Stored items
· · · ·

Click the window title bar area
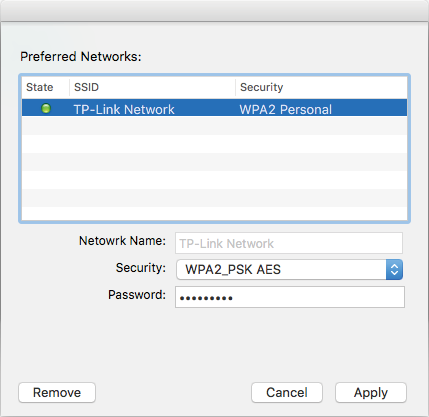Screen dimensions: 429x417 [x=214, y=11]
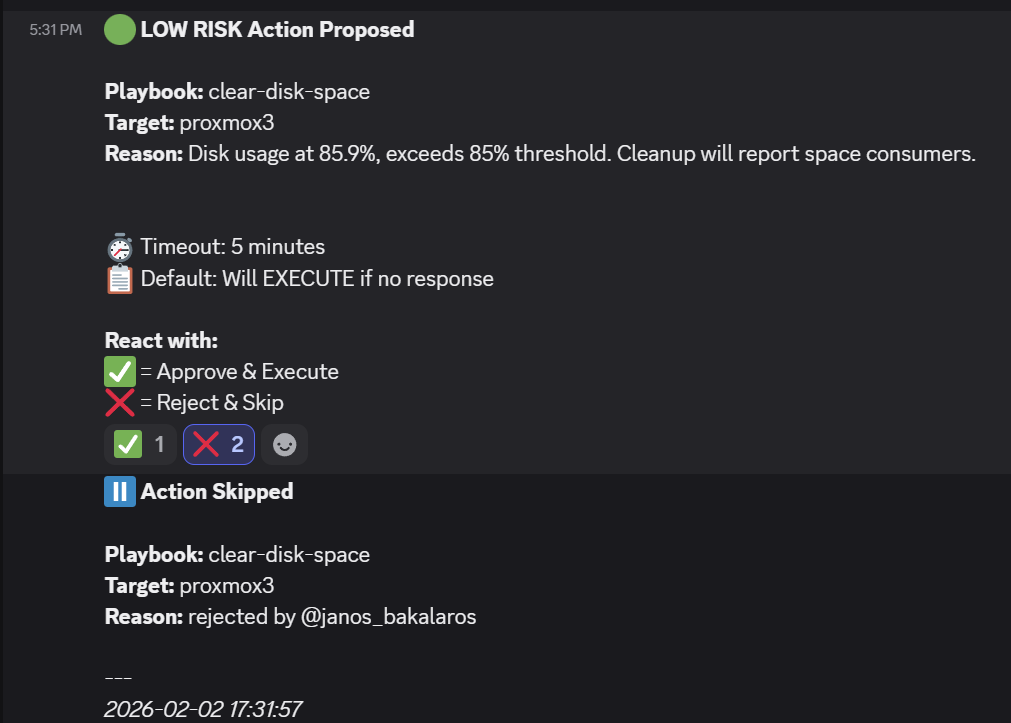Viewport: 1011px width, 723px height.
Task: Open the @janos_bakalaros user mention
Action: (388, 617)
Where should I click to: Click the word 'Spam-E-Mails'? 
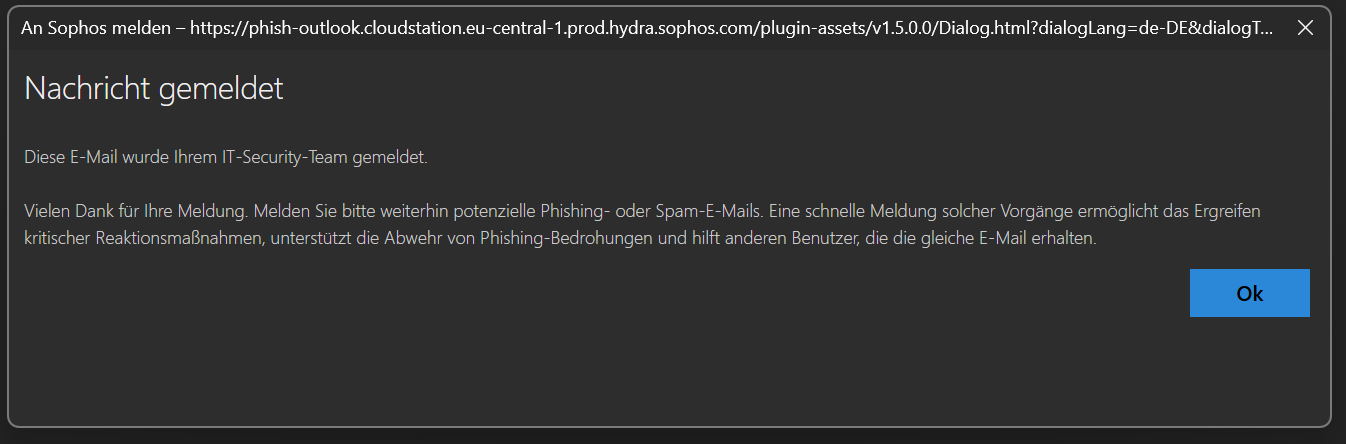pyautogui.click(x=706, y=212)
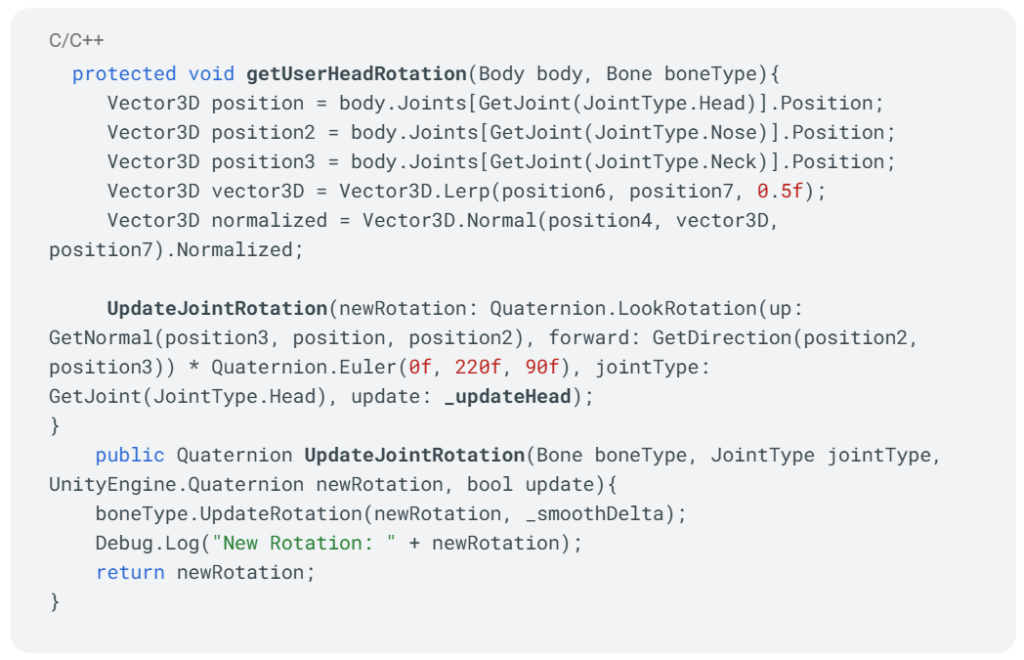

· · · ·

Task item: Only the lines from the one with "Where should I" through the last line above belong in the answer. Reproduce them exactly, without the pictures.

The answer:
Where should I click to: Click the word 'Spam-E-Mails'? 
pyautogui.click(x=706, y=212)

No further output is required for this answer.